> [WORK REQUIRED]
Sift the material for lines containing "width", and return them.

> [DATASET]
━━━━
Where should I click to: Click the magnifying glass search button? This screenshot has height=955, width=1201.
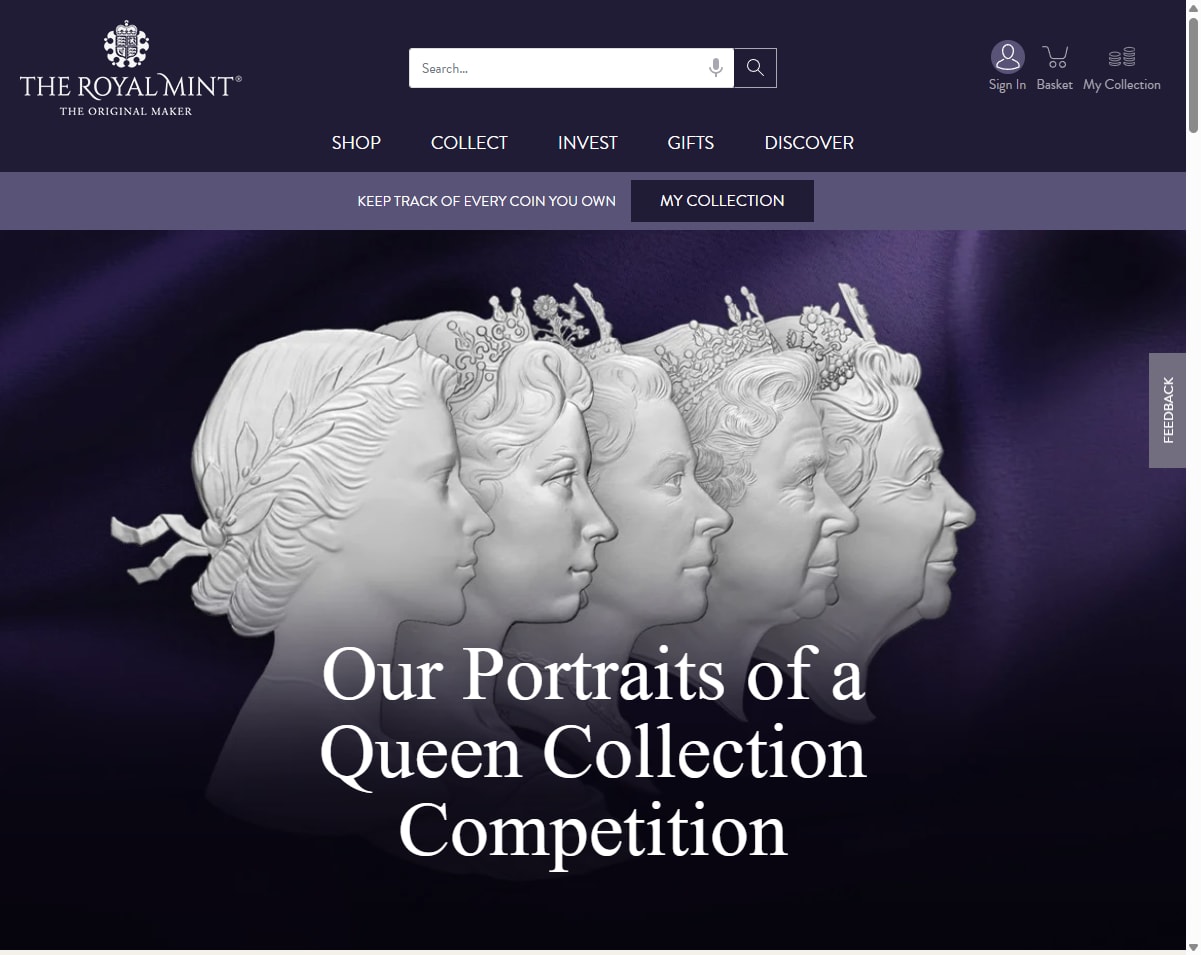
━━━━
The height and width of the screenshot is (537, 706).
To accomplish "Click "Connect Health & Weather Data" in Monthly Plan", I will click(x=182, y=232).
━━━━
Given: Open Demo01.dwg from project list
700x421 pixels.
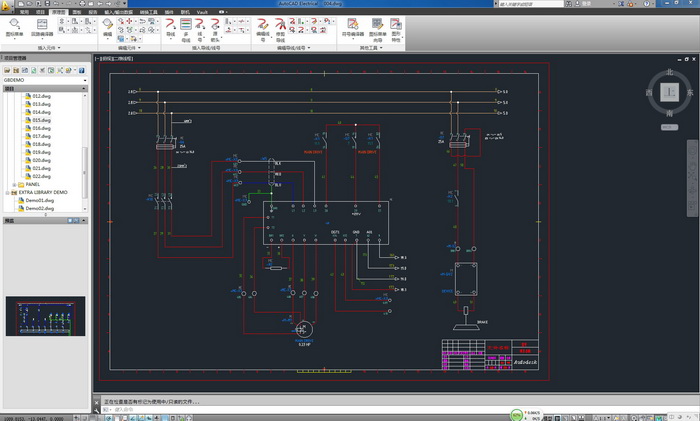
━━━━
> [WORKED SOLUTION]
Where should I click to: Click the magnifying glass search button? This screenshot has height=955, width=1201.
The height and width of the screenshot is (537, 706).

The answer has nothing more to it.